Now don’t let the title fool you. Good Cop is in no way your average police drama, so if you’re conjuring up images of a four-part ‘The Bill but on the BBC’ scenario with half-formed characters and outrageous crimes, eradicate them from your mind right now. Stephen Butchard has centred his Liverpool-based plot entirely around main character John Paul Rocksavage (Warren Brown) and his reactions to the death of his partner and best friend, Andy (Tom Hopper).

It is a show that has more name changes than Prince. The original working title for the production was ‘Savage’ to reflect not only Warren’s character’s name, but also the brutal violence he is forced to witness as part of his job. However it has now been replaced with Good Cop in order to give a more substantial idea of the concept, genre and principles explored throughout the plot.

There’s no doubt that Stephen Butchard wrote Good Cop with morality in mind. Whilst the first few minutes offer a gritty, compelling scene with PC Rocksavage racing home, a gun in his jacket and blood all over his hands, the viewer is soon transported back in time to a time where life was easier for the young cop. There's a recent trend in dramas that shift time forward and back but it works brilliantly in Good Cop.

We are given the chance to see just what a ‘good cop’ John Paul really is when he and his partner have to deal with a suspicious cot death. However, his character is also typified as ‘good’ in a rather clichéd way, by having a sick father at home to care for. It seems to me that the surrounding script and credible acting are substantial enough to convey the goodness in John Paul without the need for this particular plot thread.

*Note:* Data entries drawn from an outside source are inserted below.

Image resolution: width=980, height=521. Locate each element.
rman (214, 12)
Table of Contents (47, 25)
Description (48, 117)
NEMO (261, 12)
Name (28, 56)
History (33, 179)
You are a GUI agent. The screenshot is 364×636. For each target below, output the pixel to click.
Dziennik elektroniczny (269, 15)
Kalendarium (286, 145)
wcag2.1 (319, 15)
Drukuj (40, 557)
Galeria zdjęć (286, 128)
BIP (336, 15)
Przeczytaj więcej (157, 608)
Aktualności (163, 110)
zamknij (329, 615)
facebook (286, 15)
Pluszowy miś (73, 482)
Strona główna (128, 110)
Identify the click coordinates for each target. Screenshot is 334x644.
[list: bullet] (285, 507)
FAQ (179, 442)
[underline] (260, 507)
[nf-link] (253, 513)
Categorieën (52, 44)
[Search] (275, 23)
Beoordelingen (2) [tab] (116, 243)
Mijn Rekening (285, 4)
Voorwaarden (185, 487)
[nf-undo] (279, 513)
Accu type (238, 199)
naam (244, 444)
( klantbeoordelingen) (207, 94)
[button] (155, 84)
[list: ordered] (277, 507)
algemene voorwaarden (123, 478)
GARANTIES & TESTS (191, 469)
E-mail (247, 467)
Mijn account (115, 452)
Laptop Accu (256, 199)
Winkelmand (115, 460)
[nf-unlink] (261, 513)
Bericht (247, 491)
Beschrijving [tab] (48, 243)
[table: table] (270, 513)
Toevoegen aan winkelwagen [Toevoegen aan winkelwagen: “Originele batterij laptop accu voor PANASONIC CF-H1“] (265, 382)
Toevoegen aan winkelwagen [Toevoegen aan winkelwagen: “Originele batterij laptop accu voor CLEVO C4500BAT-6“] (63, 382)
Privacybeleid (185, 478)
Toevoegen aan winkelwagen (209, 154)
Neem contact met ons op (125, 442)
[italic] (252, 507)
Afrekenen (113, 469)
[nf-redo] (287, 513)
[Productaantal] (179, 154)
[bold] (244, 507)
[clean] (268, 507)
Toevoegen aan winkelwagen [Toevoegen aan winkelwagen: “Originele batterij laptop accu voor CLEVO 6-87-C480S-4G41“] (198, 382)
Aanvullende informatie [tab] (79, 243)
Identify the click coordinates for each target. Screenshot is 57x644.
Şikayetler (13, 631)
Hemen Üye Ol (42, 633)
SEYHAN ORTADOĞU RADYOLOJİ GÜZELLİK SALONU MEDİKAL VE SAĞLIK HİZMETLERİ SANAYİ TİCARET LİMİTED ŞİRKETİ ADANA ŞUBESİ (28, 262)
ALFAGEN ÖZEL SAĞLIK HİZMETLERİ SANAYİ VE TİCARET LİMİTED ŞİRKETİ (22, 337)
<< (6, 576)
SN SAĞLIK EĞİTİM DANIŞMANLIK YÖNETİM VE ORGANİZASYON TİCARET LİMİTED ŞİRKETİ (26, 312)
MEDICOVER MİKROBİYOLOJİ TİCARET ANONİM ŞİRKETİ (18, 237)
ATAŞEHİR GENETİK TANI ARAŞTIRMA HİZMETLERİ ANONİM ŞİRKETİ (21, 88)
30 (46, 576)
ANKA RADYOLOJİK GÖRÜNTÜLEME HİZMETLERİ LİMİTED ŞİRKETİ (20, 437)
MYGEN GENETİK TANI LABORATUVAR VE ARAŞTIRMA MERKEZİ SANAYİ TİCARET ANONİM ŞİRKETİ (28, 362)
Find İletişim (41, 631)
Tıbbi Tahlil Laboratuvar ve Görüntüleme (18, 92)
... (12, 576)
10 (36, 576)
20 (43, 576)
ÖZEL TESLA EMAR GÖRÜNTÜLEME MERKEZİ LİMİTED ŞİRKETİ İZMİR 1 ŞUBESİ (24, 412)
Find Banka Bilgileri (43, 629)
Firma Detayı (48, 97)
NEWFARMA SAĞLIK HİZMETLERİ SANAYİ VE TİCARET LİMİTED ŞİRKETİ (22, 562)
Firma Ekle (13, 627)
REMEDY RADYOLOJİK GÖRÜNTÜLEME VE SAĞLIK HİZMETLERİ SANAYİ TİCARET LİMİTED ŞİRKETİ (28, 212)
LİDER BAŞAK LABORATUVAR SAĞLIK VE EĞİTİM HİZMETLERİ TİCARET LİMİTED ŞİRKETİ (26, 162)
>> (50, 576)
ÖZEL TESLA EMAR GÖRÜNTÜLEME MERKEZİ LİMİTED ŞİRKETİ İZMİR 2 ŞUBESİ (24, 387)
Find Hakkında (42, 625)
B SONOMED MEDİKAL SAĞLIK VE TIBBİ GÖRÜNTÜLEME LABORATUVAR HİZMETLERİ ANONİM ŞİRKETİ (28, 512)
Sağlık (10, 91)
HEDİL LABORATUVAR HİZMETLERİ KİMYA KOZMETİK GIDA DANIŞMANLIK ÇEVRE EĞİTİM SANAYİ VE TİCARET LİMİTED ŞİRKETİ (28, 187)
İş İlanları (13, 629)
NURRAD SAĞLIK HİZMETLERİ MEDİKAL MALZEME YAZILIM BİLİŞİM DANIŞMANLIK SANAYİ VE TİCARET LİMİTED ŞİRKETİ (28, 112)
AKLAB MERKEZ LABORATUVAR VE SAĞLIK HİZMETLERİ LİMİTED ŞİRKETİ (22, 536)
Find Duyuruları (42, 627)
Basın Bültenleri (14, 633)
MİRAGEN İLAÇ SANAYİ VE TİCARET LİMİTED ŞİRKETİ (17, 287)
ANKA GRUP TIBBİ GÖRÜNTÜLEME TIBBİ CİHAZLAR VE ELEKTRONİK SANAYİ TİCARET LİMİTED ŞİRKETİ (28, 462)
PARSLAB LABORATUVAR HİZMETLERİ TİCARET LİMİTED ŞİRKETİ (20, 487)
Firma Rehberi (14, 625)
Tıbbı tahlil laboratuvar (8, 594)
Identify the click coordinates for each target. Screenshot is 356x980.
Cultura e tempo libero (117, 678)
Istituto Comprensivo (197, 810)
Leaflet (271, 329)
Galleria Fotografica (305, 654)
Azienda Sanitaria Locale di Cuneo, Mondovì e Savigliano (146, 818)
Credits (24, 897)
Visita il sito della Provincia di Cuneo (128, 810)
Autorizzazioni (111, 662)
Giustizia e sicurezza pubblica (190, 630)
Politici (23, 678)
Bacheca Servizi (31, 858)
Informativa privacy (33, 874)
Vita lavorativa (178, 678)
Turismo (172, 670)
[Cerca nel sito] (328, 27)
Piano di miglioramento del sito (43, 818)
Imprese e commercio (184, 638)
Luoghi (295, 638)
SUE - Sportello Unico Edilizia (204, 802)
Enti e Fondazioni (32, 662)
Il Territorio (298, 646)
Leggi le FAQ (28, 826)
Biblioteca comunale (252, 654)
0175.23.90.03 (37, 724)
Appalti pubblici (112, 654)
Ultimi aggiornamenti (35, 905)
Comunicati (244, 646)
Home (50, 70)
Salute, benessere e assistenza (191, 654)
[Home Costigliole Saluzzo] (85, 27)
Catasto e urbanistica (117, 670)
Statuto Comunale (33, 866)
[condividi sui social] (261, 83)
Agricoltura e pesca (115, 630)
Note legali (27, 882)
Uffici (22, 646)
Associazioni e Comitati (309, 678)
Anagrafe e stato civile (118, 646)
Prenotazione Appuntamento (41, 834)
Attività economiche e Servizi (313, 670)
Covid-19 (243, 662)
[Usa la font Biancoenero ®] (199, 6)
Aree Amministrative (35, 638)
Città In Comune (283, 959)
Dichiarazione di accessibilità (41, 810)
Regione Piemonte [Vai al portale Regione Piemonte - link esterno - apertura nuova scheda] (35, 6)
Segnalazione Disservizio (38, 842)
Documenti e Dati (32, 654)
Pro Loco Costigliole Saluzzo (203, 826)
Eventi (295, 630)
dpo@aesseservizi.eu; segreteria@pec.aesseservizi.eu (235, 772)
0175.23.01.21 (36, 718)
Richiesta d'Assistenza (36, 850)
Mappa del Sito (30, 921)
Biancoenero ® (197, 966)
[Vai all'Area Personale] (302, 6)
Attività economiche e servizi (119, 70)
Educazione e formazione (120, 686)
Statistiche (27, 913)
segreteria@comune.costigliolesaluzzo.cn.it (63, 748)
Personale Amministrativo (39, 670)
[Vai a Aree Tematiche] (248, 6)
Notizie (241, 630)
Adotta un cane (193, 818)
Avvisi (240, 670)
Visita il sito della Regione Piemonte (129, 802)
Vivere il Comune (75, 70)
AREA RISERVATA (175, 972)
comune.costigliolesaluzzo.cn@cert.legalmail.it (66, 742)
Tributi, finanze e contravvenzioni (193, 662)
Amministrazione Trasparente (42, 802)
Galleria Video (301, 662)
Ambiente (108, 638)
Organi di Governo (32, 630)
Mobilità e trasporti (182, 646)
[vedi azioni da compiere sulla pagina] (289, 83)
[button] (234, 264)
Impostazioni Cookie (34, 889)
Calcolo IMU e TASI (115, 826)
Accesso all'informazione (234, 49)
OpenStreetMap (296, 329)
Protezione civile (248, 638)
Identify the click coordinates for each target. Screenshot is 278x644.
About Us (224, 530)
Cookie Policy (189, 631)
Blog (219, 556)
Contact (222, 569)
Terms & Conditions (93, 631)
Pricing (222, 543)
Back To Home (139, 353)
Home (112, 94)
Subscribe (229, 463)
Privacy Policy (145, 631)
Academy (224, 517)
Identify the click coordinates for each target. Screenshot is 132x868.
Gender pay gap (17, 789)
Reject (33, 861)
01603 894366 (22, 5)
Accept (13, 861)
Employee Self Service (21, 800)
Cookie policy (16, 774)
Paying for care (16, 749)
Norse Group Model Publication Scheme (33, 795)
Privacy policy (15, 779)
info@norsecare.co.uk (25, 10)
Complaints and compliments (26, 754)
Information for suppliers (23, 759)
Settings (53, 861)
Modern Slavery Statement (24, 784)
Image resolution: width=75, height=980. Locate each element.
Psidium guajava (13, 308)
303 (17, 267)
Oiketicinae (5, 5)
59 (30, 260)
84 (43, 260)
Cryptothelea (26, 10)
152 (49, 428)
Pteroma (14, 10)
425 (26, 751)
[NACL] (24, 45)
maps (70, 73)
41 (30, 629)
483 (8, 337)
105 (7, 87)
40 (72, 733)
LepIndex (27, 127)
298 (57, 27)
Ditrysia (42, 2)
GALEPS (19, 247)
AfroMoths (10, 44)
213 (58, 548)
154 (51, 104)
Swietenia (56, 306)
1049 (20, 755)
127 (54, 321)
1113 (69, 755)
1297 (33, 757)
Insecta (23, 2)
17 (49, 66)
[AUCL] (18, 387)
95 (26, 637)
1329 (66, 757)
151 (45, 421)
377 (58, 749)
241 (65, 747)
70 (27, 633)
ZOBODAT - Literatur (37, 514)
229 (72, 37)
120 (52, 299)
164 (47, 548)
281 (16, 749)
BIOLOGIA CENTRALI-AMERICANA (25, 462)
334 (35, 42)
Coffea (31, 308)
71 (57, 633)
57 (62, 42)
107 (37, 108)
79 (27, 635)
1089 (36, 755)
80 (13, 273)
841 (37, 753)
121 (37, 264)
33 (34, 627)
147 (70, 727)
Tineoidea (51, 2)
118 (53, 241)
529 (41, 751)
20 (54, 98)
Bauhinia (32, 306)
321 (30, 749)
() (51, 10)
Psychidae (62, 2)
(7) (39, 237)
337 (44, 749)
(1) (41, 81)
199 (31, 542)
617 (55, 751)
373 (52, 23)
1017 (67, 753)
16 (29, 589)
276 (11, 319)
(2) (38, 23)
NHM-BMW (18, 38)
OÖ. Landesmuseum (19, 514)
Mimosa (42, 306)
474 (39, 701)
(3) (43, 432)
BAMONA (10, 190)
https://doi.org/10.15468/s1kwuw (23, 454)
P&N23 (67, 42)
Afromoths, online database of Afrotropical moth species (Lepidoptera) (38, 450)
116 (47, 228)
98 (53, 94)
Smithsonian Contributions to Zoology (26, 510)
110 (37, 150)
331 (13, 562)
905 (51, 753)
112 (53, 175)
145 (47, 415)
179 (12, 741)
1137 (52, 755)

Having said that, a rather poignant encounter between father (Michael Angelis) and son sees Angelis’ character telling John Paul that the “trouble with being a copper is you get to see too much shite”, with John Paul replying, “people are good, dad”; an opinion which presumably has altered significantly for the young PC by the end of the episode.

In the events that follow, John Paul witnesses some of the most harrowing scenes of his life as his partner is beaten into a coma by a gang, simply for being a police officer. The scenes are so harrowing in fact; Warren Brown admits they were even distressing to film.




John Paul Rocksavage. Hero, vigilante or criminal?

After an hour-long thrill ride through the streets of Liverpool (all from a comfy chair in a London hotel, how nifty) we were invited to ask the men of the moment some questions.

Stephen Butchard admitted that he didn’t want John Paul to come across as a vigilante, rather a good man facing a huge moral dilemma. He is a good cop and a good man, but a life or death situation forces him to make a ‘bad’ decision, although just how bad a decision this is lies within the judgement of the viewer. When asked about JohnPaul’s actions, Warren reiterated Stephen’s views about his character and assured us that, had he been put in a similar situation to John Paul, he most likely would have chosen the same actions.

And whilst Warren admits that certain scenes were particularly harrowing to film, he also confesses to ongoing,occasional pranks and antics between the actors and crew in order to lighten the mood on set. 

So, what’s in store over the course of the series and beyond? Well straight from the horse’s (sorry Stephen!) mouth, the subsequent episode will be “truthful”, “exciting”, “tough at times” and John Paul will find himself “torn”, presumably metaphorically over whether or not to exact revenge on the gang who altered his life forever. Will the rest of the series be as gripping and fast-paced as the first episode? Here’s hoping!

What is for sure is that Good Cop is in no way a typical ‘police drama’; the focus is not so much on the crimes, criminals and legal system as it is on it’s main characters. Stephen Butchard himself stated that he “didn’t want to get bogged down” in all the ins and outs of police work. He has succeeded in exploring a more personal and emotional approach, resulting in a gritty and captivating drama.

Good Cop Begins Thursday 30th August on BBC1.